DIRECTION: Reproduce the lines below word for word, beginning at the line that has "Select the X28" and continuing through the last line. Leave the pictures out of your answer.

TASK DATA:
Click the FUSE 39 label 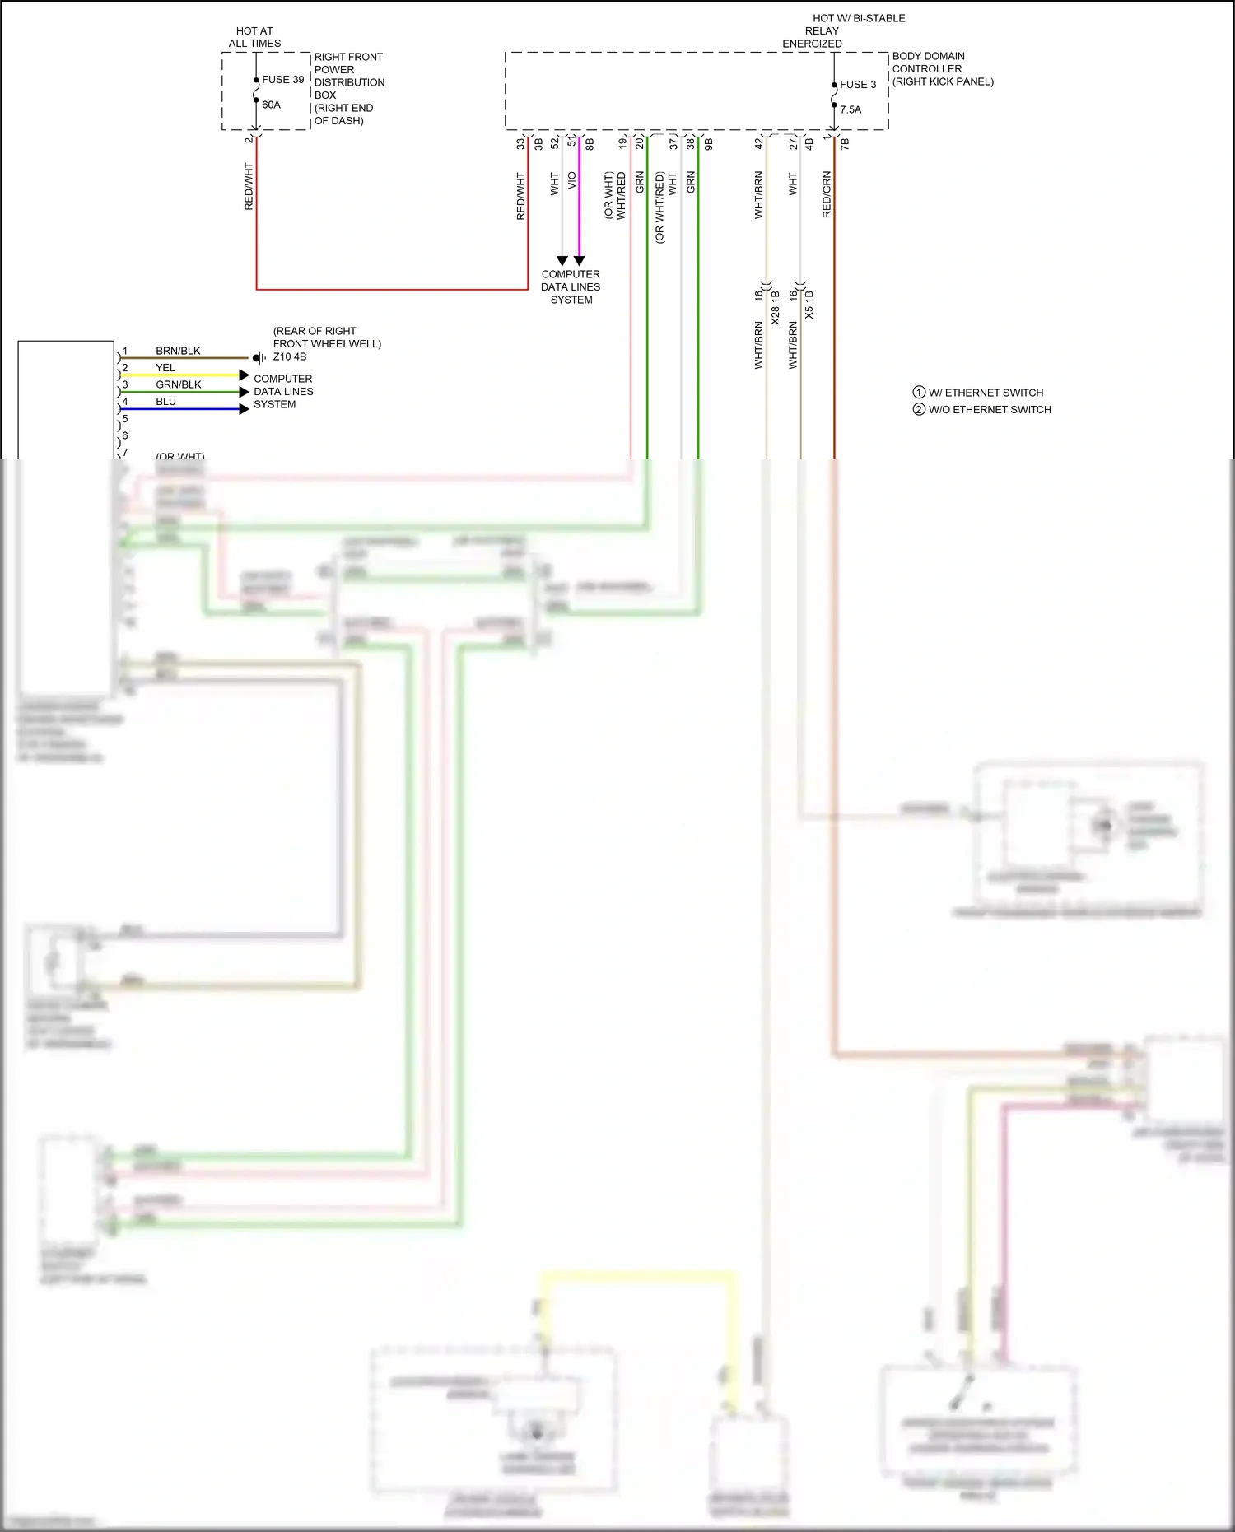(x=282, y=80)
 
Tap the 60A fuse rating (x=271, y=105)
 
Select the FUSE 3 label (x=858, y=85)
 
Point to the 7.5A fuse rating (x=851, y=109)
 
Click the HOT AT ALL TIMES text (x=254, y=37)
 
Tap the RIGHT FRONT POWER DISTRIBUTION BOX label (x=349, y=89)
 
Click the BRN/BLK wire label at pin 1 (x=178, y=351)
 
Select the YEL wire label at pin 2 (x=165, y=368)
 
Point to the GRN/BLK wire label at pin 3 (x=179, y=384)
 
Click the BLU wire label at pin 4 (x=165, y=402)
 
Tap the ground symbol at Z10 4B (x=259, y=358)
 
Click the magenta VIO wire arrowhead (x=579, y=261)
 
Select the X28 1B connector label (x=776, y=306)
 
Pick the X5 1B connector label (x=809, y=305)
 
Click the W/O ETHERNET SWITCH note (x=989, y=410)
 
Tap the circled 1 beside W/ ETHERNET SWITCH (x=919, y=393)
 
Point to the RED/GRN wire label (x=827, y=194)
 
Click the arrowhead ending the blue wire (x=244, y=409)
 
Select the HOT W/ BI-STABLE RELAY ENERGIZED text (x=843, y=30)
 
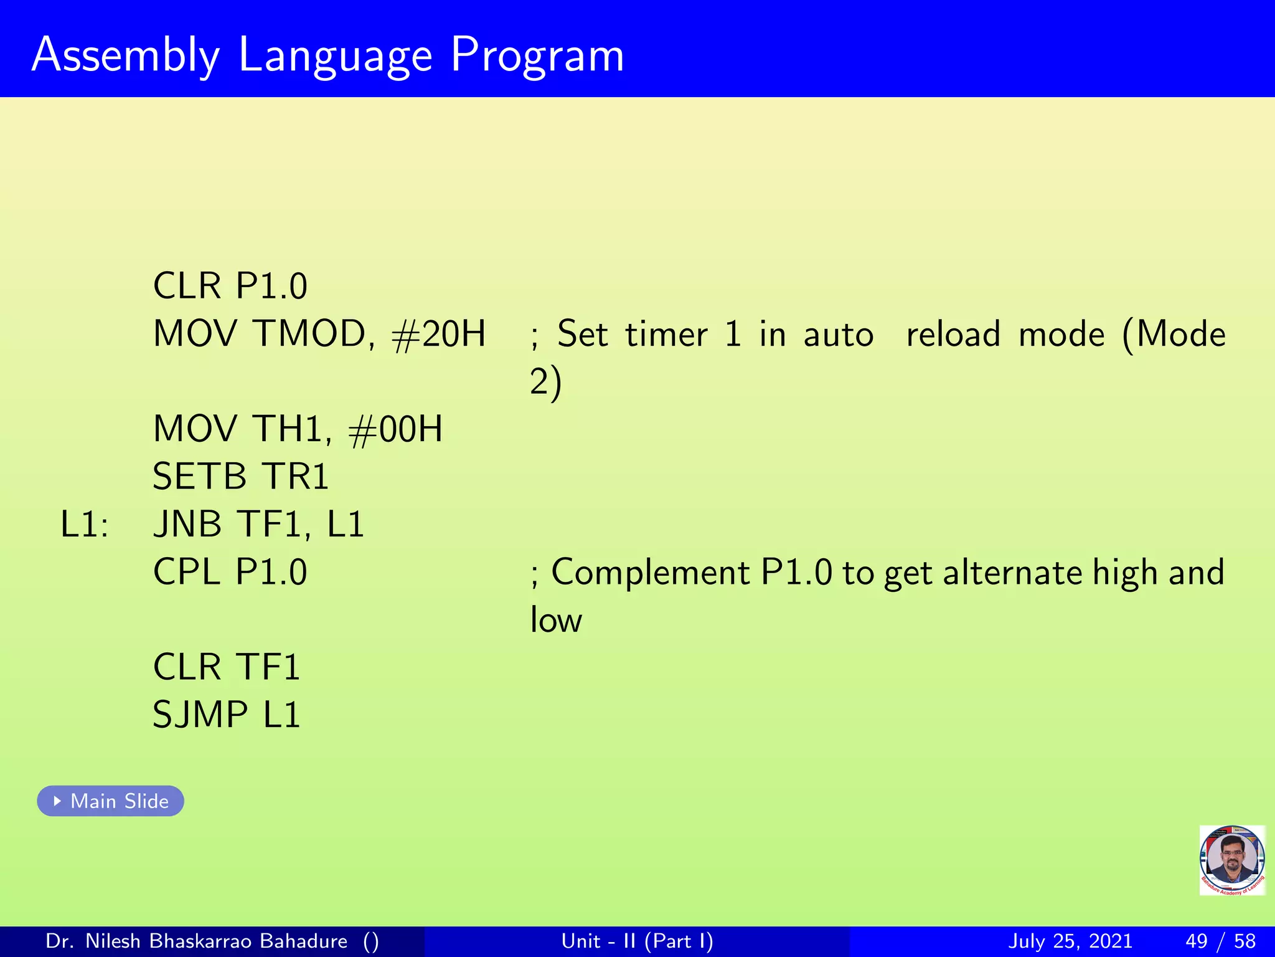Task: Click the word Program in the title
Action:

RESULT FOR THIS EXERCISE:
Select the X28 1B connector label (x=776, y=306)
 
Pick the X5 1B connector label (x=809, y=305)
 
Click the W/O ETHERNET SWITCH note (x=989, y=410)
 
Tap the circled 1 beside W/ ETHERNET SWITCH (x=919, y=393)
 
Point to the RED/GRN wire label (x=827, y=194)
 
Click the arrowhead ending the blue wire (x=244, y=409)
 
Select the HOT W/ BI-STABLE RELAY ENERGIZED text (x=843, y=30)
 
Task: Click the word Program in the title
Action:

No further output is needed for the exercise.